» Problem to solve
Copy out the entries word for word, starting with the first line and stopping after the line that contains "coord(679,209)", including that line.

(Collected data)
******************************

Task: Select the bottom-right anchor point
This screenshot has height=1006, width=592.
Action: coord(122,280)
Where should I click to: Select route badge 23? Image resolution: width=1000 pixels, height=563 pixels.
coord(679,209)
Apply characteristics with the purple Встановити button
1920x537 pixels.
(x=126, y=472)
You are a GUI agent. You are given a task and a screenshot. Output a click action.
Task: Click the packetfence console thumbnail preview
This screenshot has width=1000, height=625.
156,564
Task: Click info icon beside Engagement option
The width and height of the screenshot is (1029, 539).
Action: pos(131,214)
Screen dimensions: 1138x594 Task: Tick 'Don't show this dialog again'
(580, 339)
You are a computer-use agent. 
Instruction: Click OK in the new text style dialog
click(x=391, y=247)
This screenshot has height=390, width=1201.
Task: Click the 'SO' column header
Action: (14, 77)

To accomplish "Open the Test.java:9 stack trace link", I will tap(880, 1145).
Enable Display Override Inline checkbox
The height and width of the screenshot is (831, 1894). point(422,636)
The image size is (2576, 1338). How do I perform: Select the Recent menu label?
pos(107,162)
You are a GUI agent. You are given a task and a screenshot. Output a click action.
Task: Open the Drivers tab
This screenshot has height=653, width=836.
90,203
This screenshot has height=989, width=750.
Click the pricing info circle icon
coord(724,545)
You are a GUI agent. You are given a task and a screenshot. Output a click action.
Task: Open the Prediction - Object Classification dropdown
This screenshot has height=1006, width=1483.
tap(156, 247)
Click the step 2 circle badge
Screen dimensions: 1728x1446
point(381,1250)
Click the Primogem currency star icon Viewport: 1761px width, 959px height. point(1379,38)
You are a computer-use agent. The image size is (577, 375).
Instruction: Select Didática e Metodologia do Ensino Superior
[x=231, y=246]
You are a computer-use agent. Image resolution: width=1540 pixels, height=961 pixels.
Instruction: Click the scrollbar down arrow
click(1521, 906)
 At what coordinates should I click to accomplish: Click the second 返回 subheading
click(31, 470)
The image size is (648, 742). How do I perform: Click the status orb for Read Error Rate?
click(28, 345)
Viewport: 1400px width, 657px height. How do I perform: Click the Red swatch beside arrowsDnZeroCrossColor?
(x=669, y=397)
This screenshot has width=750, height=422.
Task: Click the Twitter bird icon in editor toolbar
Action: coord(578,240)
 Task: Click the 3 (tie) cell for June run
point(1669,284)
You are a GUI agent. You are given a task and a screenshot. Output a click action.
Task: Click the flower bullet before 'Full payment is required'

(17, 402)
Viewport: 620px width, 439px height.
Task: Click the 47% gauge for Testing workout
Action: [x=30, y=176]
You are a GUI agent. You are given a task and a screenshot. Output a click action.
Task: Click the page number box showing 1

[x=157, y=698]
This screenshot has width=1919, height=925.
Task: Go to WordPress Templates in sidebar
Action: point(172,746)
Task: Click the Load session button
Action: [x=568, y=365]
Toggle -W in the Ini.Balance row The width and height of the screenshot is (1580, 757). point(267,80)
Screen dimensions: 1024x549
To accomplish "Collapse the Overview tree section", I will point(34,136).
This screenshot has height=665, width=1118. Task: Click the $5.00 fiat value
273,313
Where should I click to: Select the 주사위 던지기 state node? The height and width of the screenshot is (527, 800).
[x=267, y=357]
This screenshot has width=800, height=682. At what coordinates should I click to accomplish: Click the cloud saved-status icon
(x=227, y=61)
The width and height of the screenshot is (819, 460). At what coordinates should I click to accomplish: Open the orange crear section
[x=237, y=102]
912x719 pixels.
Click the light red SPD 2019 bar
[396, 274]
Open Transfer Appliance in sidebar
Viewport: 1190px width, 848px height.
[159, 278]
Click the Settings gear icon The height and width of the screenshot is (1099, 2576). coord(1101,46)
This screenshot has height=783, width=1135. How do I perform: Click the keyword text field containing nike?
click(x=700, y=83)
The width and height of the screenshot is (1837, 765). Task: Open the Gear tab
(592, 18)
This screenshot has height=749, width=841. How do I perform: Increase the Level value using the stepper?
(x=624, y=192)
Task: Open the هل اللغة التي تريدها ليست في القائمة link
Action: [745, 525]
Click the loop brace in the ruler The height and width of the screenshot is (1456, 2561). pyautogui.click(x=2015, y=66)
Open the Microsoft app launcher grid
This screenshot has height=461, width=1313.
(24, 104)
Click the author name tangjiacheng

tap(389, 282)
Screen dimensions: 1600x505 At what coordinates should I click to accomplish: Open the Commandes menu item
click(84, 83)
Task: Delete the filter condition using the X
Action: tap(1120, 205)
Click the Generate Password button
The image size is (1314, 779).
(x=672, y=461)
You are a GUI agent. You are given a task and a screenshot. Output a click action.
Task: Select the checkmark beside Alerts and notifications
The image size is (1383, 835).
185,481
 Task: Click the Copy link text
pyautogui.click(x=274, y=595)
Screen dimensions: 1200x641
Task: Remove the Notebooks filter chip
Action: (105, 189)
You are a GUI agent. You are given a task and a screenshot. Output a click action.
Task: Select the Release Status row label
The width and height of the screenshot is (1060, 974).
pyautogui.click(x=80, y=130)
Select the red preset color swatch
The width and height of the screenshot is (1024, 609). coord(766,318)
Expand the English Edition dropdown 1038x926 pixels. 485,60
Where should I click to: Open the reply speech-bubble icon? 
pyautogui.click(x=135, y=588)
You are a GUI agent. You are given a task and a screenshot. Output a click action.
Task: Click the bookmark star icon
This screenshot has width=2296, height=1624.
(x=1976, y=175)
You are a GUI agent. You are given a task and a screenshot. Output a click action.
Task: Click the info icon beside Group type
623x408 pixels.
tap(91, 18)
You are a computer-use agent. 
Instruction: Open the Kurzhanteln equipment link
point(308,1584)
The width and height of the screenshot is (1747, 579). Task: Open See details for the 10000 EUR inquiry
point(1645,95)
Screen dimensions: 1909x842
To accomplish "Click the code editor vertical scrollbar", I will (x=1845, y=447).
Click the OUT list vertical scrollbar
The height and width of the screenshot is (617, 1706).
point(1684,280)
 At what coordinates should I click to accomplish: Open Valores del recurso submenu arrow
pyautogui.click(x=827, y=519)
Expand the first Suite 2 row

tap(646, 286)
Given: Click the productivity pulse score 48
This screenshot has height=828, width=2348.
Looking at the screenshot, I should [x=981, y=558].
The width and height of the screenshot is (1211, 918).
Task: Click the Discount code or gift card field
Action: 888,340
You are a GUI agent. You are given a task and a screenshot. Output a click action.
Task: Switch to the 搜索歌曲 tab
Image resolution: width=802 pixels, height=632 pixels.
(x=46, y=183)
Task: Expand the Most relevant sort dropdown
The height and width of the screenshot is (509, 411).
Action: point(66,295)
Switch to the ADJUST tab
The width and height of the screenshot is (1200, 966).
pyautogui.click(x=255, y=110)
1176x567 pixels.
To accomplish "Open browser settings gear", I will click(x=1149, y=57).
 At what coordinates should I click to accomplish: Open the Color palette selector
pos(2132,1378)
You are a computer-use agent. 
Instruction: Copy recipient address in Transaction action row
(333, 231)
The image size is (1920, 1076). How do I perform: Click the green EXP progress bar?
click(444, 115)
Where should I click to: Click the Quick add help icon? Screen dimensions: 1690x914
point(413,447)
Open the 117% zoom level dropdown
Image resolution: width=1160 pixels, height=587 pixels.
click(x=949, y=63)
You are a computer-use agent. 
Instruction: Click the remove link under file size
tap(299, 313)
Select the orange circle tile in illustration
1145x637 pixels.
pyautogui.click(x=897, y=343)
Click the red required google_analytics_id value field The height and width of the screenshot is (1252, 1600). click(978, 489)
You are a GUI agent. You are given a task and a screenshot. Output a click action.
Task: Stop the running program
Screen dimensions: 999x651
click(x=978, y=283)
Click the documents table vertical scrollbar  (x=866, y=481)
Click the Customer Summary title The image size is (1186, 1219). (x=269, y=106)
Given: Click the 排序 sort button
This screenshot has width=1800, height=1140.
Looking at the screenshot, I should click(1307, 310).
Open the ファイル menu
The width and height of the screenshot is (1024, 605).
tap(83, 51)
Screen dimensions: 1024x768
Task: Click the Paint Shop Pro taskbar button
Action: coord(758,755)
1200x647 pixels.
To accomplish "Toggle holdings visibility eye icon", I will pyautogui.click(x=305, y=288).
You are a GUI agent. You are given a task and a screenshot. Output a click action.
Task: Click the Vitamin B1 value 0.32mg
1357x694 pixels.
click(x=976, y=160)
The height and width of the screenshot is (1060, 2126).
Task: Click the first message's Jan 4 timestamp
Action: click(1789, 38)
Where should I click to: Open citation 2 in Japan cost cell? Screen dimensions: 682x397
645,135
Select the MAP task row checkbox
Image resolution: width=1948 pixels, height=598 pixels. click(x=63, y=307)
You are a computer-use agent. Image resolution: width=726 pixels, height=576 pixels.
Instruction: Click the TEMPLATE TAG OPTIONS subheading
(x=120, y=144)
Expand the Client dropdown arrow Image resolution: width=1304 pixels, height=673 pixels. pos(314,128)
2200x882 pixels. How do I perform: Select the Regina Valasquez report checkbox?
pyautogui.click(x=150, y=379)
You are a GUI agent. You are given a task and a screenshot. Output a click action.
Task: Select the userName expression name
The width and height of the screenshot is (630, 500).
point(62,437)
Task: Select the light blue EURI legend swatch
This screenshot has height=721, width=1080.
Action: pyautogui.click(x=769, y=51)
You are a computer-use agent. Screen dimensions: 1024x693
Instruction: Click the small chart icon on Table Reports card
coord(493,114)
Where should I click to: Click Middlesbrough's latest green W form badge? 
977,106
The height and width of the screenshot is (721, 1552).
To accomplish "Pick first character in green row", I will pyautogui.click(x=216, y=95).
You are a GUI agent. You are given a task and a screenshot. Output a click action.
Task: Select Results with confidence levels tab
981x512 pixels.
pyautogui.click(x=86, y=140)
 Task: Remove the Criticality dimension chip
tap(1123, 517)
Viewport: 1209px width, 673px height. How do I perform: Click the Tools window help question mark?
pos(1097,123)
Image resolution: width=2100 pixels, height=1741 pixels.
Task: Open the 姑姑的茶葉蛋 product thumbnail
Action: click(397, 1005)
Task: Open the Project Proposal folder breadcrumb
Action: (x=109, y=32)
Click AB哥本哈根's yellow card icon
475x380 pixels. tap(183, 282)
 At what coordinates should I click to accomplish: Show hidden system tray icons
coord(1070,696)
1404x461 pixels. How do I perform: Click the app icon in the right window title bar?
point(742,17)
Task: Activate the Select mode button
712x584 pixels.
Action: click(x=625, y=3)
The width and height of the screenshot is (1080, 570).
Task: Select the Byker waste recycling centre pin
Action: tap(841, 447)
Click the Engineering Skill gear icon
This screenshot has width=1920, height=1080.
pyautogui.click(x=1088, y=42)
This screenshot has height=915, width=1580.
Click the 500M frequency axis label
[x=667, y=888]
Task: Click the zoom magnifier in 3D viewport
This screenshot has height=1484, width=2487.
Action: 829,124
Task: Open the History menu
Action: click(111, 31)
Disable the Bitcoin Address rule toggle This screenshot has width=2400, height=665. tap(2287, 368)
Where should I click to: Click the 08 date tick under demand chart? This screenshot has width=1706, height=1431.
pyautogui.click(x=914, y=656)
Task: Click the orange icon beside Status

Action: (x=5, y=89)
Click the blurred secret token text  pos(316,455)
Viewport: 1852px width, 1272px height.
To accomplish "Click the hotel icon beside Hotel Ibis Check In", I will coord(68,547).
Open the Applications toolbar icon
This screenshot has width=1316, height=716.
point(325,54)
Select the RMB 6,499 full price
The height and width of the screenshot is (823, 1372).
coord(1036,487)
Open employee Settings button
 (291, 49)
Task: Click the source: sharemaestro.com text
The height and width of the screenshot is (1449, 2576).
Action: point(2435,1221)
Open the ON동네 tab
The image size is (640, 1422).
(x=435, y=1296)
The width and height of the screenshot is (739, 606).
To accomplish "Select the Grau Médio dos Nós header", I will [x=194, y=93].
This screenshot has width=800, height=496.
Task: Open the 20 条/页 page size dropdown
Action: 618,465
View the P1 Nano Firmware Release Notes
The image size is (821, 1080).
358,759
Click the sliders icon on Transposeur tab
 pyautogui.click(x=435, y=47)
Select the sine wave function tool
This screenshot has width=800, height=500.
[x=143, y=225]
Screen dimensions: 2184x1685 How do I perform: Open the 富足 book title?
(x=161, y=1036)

******************************

» Finished exercise
Task: Select the bottom-right anchor point
This screenshot has height=1006, width=592.
Action: coord(122,280)
Where should I click to: Select route badge 23? Image resolution: width=1000 pixels, height=563 pixels.
coord(679,209)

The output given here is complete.